◆ Exercise requirements ◆
Repeat exactly the lines of the listing below, please, starting with the first and ending with the line containing "Task: Open Settings in the sidebar menu"; leave out the rest.

◆ The input ◆

-=-=-=-=-

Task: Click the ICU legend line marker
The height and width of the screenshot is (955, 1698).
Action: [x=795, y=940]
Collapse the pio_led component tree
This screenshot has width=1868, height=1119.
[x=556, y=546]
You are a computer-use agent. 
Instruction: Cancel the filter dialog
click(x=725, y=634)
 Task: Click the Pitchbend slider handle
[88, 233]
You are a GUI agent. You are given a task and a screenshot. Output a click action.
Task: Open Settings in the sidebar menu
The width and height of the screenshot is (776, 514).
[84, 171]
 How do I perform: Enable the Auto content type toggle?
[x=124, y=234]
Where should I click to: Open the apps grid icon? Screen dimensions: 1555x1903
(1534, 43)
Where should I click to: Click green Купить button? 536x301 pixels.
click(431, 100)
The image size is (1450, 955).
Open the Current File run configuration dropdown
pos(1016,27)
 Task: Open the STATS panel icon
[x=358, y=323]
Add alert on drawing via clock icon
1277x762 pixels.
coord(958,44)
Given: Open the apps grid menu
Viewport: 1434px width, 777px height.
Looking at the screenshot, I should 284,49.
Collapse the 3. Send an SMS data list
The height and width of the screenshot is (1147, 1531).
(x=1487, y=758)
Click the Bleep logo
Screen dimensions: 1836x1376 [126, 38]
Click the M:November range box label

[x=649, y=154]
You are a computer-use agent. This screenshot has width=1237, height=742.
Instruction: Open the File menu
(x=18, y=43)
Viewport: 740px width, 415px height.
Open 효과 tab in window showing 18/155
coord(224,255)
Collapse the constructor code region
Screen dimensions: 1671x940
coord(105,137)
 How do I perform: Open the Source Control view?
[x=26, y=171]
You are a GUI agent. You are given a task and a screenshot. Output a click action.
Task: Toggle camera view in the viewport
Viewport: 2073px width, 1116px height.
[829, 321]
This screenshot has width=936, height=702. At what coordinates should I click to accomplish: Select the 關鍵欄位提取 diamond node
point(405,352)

-=-=-=-=-

◆ Exercise result ◆
Task: Click the ICU legend line marker
The height and width of the screenshot is (955, 1698).
Action: [x=795, y=940]
Collapse the pio_led component tree
This screenshot has width=1868, height=1119.
[x=556, y=546]
You are a computer-use agent. 
Instruction: Cancel the filter dialog
click(x=725, y=634)
 Task: Click the Pitchbend slider handle
[88, 233]
You are a GUI agent. You are given a task and a screenshot. Output a click action.
Task: Open Settings in the sidebar menu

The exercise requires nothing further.